START Data to process

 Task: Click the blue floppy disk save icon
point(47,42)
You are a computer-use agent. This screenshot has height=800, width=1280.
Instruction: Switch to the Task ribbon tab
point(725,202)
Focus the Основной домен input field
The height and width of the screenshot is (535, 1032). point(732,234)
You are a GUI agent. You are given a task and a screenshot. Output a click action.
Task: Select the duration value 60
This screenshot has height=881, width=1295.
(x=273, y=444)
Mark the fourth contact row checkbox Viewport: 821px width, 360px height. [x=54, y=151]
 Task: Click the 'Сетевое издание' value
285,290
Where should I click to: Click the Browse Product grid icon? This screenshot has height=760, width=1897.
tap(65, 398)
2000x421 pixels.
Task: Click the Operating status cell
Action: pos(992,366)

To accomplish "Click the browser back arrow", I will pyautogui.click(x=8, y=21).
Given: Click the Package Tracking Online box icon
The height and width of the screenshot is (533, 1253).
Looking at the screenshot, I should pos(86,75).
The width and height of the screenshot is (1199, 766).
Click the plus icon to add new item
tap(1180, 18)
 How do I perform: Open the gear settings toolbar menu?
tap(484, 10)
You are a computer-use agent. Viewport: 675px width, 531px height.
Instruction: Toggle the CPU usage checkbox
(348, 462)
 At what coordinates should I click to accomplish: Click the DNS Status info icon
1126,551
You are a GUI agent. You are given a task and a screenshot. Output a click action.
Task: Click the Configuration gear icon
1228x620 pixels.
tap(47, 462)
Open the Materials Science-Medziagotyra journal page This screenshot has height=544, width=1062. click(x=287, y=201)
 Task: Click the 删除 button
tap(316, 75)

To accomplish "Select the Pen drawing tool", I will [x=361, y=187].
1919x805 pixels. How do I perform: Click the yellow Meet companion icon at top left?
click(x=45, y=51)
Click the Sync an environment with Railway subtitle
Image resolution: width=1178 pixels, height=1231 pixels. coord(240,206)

END Data to process

- _Assigned task_: Please copy out every entry exactly, with nothing omitted.

- _Task response_:
 Task: Click the blue floppy disk save icon
point(47,42)
You are a computer-use agent. This screenshot has height=800, width=1280.
Instruction: Switch to the Task ribbon tab
point(725,202)
Focus the Основной домен input field
The height and width of the screenshot is (535, 1032). point(732,234)
You are a GUI agent. You are given a task and a screenshot. Output a click action.
Task: Select the duration value 60
This screenshot has height=881, width=1295.
(x=273, y=444)
Mark the fourth contact row checkbox Viewport: 821px width, 360px height. [x=54, y=151]
 Task: Click the 'Сетевое издание' value
285,290
Where should I click to: Click the Browse Product grid icon? This screenshot has height=760, width=1897.
tap(65, 398)
2000x421 pixels.
Task: Click the Operating status cell
Action: pos(992,366)

To accomplish "Click the browser back arrow", I will pyautogui.click(x=8, y=21).
Given: Click the Package Tracking Online box icon
The height and width of the screenshot is (533, 1253).
Looking at the screenshot, I should pos(86,75).
The width and height of the screenshot is (1199, 766).
Click the plus icon to add new item
tap(1180, 18)
 How do I perform: Open the gear settings toolbar menu?
tap(484, 10)
You are a computer-use agent. Viewport: 675px width, 531px height.
Instruction: Toggle the CPU usage checkbox
(348, 462)
 At what coordinates should I click to accomplish: Click the DNS Status info icon
1126,551
You are a GUI agent. You are given a task and a screenshot. Output a click action.
Task: Click the Configuration gear icon
1228x620 pixels.
tap(47, 462)
Open the Materials Science-Medziagotyra journal page This screenshot has height=544, width=1062. click(x=287, y=201)
 Task: Click the 删除 button
tap(316, 75)

To accomplish "Select the Pen drawing tool", I will [x=361, y=187].
1919x805 pixels. How do I perform: Click the yellow Meet companion icon at top left?
click(x=45, y=51)
Click the Sync an environment with Railway subtitle
Image resolution: width=1178 pixels, height=1231 pixels. coord(240,206)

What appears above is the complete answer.